***** EXERCISE MATERIAL *****
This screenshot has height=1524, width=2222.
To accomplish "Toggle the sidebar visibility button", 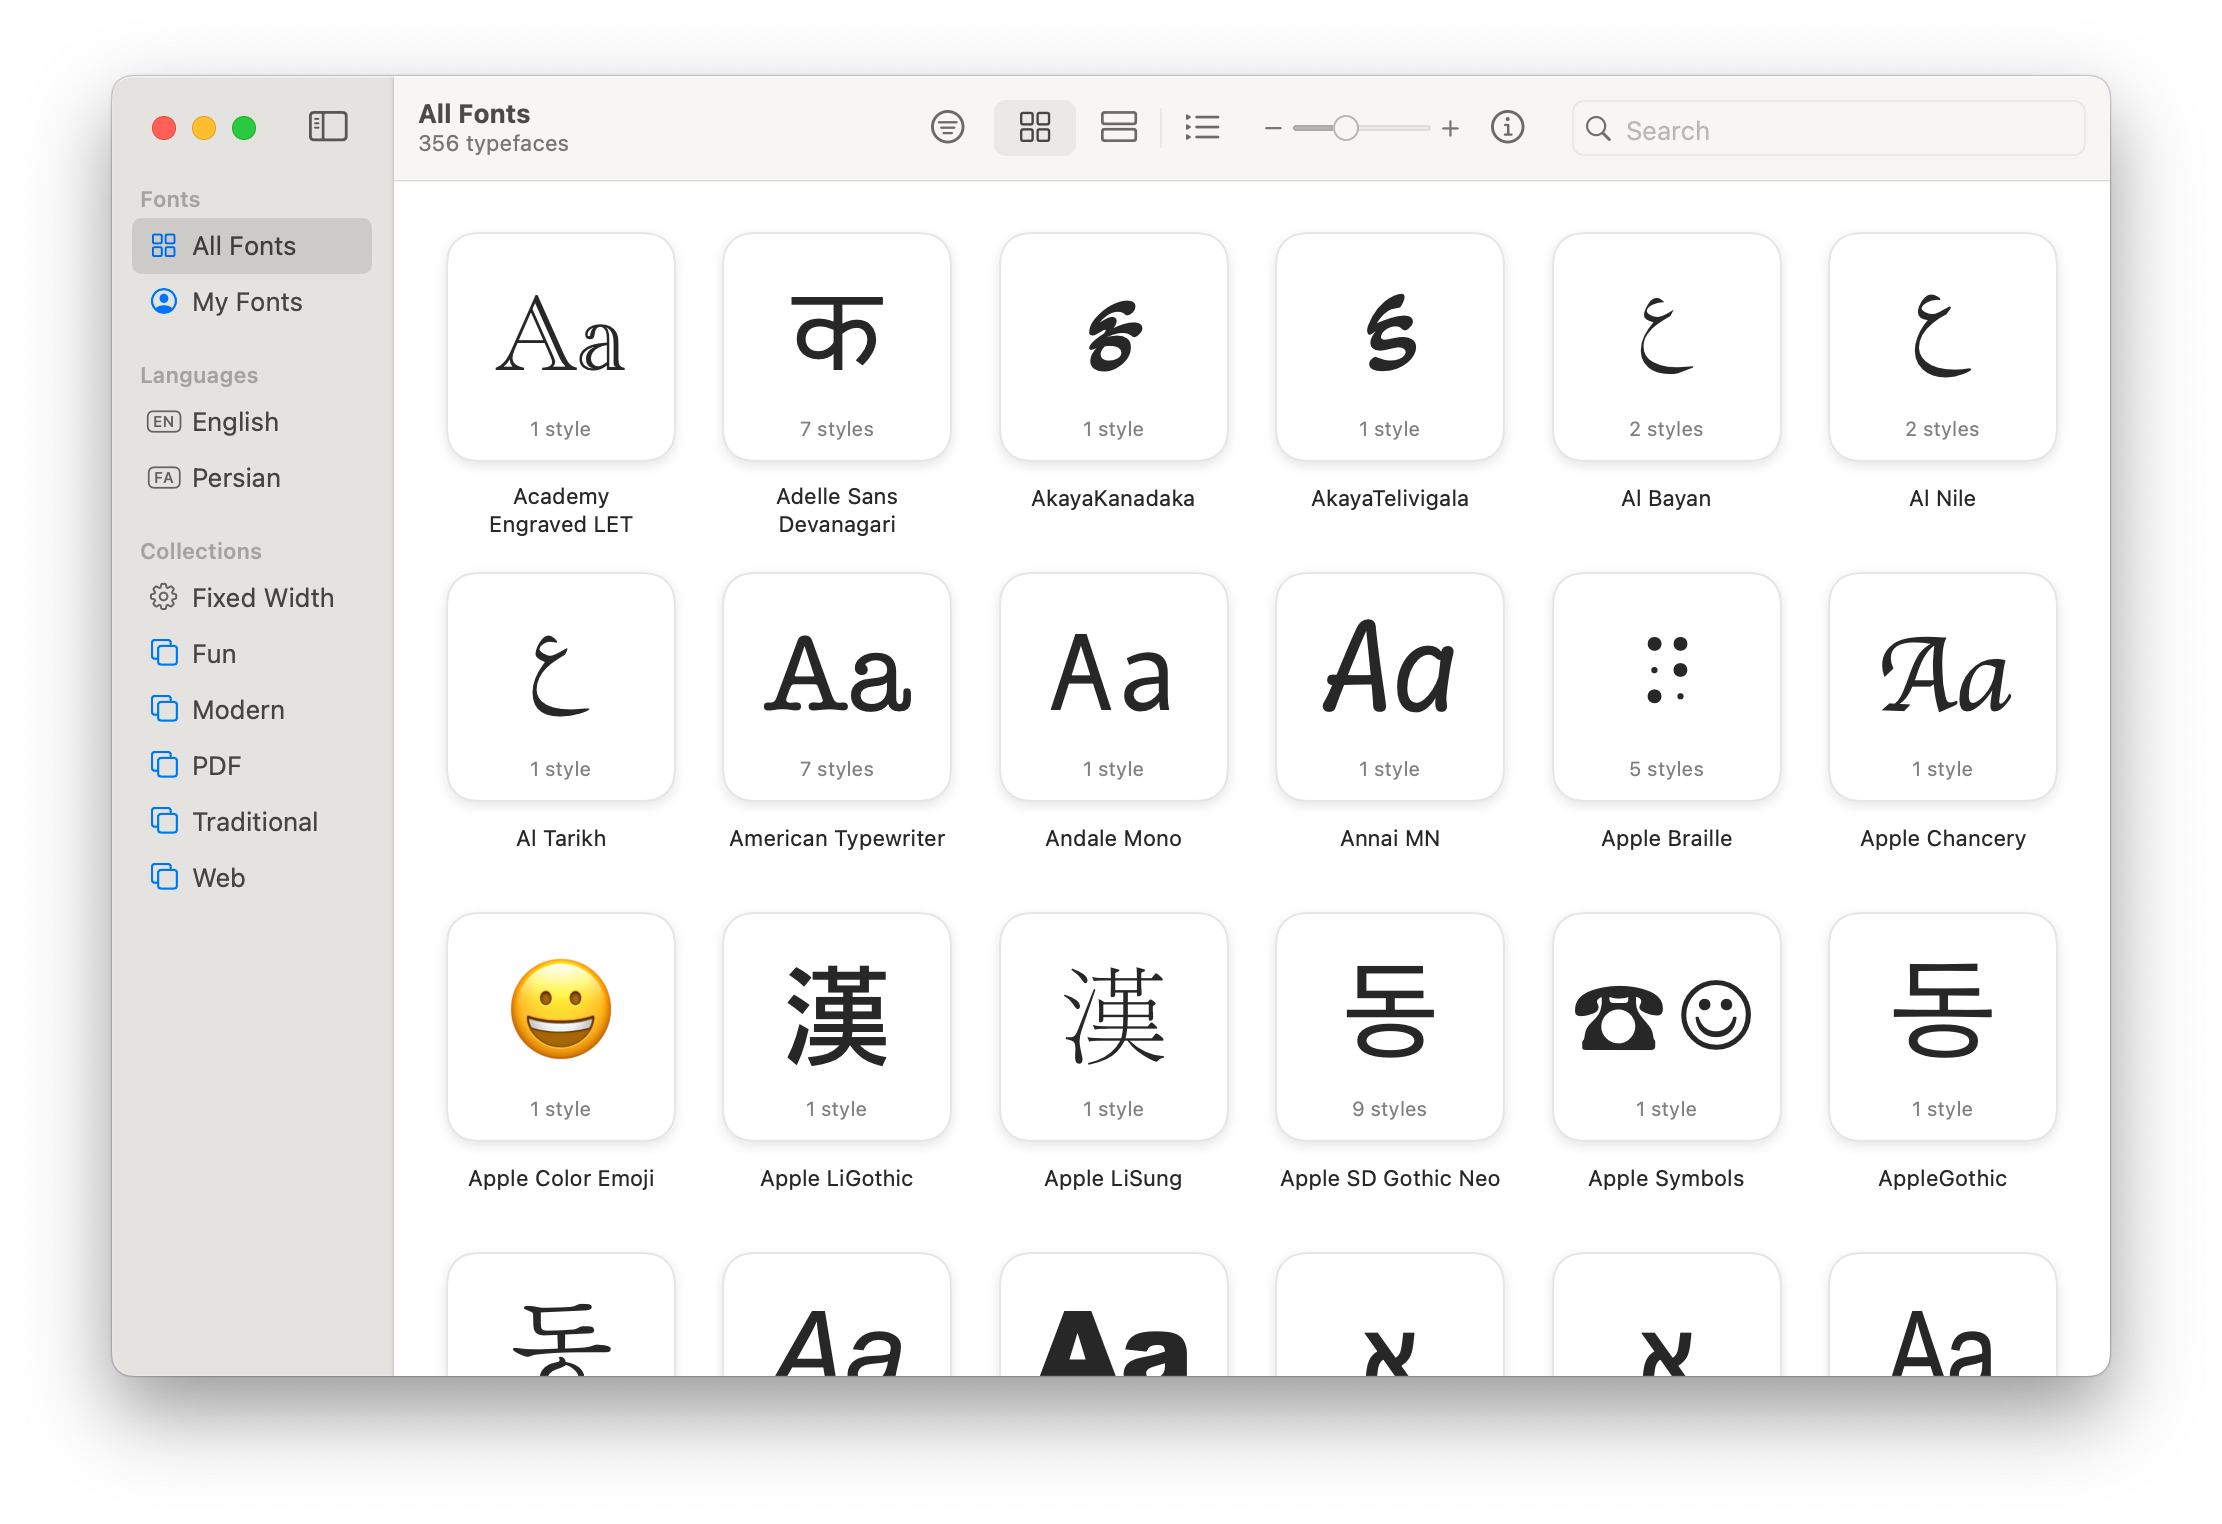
*****
***** EXERCISE MATERIAL *****
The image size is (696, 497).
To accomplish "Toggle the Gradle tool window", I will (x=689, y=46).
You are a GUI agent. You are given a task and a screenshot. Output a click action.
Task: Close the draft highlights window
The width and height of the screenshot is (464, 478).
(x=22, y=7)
*****
• [CHALLENGE]
Transcribe the entries in the part that opens with the line containing "You are a GUI" and closes with the line containing "(x=22, y=7)", including both of those lines.

• [WORKED ANSWER]
You are a GUI agent. You are given a task and a screenshot. Output a click action.
Task: Close the draft highlights window
The width and height of the screenshot is (464, 478).
(x=22, y=7)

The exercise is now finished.